Kitchen Party is a 1997 film written and directed by Gary Burns (The Suburbanators). The movie cast a number of then-unknown young Canadian actors, including Scott Speedman, Laura Harris, and Tygh Runyan, and was released on September 8, 1997, at the Toronto International Film Festival.

== Plot ==
In the bored suburban atmosphere of a Canadian city, Scott (Scott Speedman) decides to throw a celebratory get-together with friends in his parents' home. Unfortunately, there's a catch: Scott's parents happen to be particularly anal about the direction the carpet fibers lay and the distance from doily to table-edge. This means that the only part of the house that is safe, that is, the only part of the house with no carpeting and therefore no potential mess, is the tiled kitchen.

The festivities begin once the parents go off to a party of their own, leaving Scott and his buddy, Wayne (Tygh Runyan), with a house that would be entirely empty but for Scott's mysterious brother lurking in the basement listening to rock music. Scott's parents at the adult party, which descends into drunken bickering.

At the teen party, soon the girls are arriving, including Scott's girlfriend, Tammy (Laura Harris) — whom he plans on bedding before the night is over — and alcohol, drugs, music, more people, and everything else that characterizes a stereotypical house party follows.
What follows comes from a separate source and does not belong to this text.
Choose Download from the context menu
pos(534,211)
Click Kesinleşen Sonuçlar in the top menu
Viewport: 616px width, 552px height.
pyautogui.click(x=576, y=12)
This includes calamity, as Scott quickly discovers just how much can go wrong in one night of kitchen partying.

== Cast ==
- Scott Speedman as Scott
- Laura Harris as Tammy
- Tygh Runyan as Wayne
- John Payne as Bill
- A.J. Bond as Tim
- James McBurney as Cal
- Jenafor Ryane as Marni (credited as Janafor Ryane)
- Joelle Thomas as Marie
- Kevin McNulty as Brent
- Gillian Barber as Barb
- Marie Stillin as Marge
- Sarah Strange as Cynthia
- Dave Cox as Lester Jr.
- Jason Wiles as Steve
- Jay Brazeau as Fred

==Awards and nominations==
- Rotterdam International Film Festival (1998): Gary Burns nominated for Tiger Award.
- Torino International Festival of Young Cinema (1997): Gary Burns won FIPRESCI Prize - Special Mention for the film's "incisive and ironic portrayal of middle class family life in Western society."
- Torino International Festival of Young Cinema (1997): Gary Burns won a Special Mention.
- Torino International Festival of Young Cinema (1997): Kitchen Party nominated in Best Film category for the Prize of the City of Torino.
- Vancouver International Film Festival (1997): Gary Burns won for Best New Western Canadian Director.